Interlocking pavers are most commonly made from cement or concrete, and tend to simulate the effects of cobblestone pathways. They can be used as a replacement to concrete and bricks to create various concrete features in residential and commercial properties. They are simple to install, replace, or maintain, which causes them to be more financially viable. Undoubtedly, one of the most vital characteristics of this material- is its rigidity and sturdiness; it is able to endure constant freeze-thaw conditions, in addition to weighty loads. These characteristics make them useful in parking areas, streets, loading docks and driveways.
Meanwhile, permeable interlocking concrete pavers assure considerable reduced storm water runoff, making them environment friendly. This leads to other advantages, such as a lesser need for drainage pipes, gutters, and curb systems. Slip-resistant interlocking materials are also useful in areas such as walkways and pool decks. Interlocking pavers also aid in stabilising loose soil and making areas such as driveways or parking lots more scenically appealing by allowing vegetation to grow in their hollow centers.
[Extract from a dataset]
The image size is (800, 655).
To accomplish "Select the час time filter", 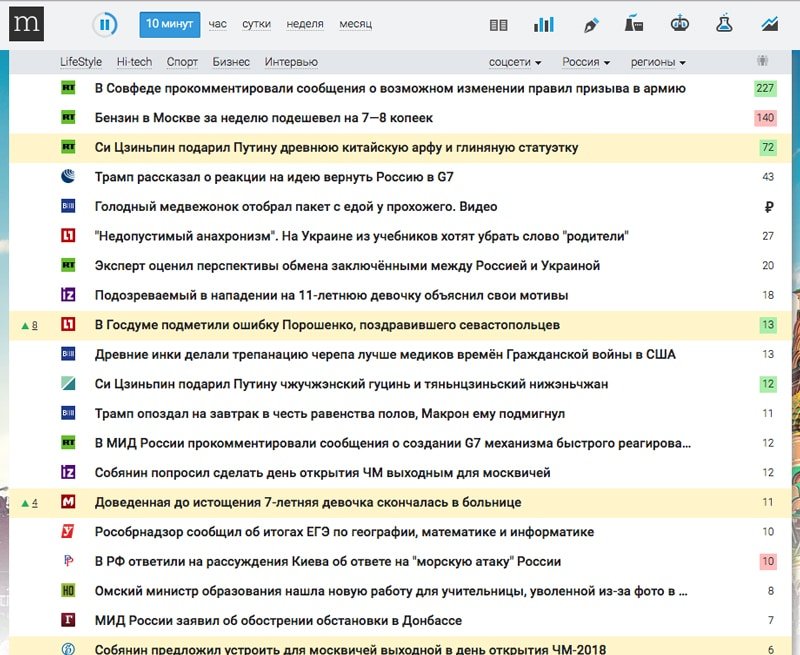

This versatile building material also comes in a wide range of designs, textures, and colors and is therefore ideal for those who wish to attain a personalized or custom look in properties such as shopping malls and patios. By combining colors, designs, and shapes, it is possible to come up with themes like a herringbone pattern, Natural Stone, Old World, modern, or contemporary. The endless options are restricted only by one’s imagination.
Installing Interlocking Pavers
Interlocking pavers can easily be laid and maintained at home by a homeowner because a mortar or grout is not required- saving the homeowner on installation costs. The single specialized tool required in the installation of interlocking pavers is a tamping machine called a vibrator. This machine vibrates the minute spheres of sand until they are at their most compact. Advantageously, the sand does not readily wash out with rain or garden hose water. An additional sealer may be used, but many interlocking pavers are already pre-sealed. A driveway would definitely benefit from a sealer because it would prevent stains from oil and tire marks.
Firstly, a hole to the depth of 2-4” (5-10cm), depending on the tile’s thickness, is dug in the section that is going to be paved. Then, a thin layer of gravel and thick layer of sand are placed on the area to make the surface level. The pavers are then set on top according to the planned layout.
Instead of connecting the pavers, as tiles would be, by pouring grout in between the joints, fine sand particles are simply tamped down. The sand stabilises the interlocking pavers while allowing for some flexibility- resulting in the pavement being able to absorb stress from small earthquakes, freezes and thaws, or slight ground erosion by shifting each tile by only a fraction.
Due to their vast array of benefits, interlocking pavers are one of the most valued paving and landscaping materials among builders, engineers, landscaping companies, and property owners.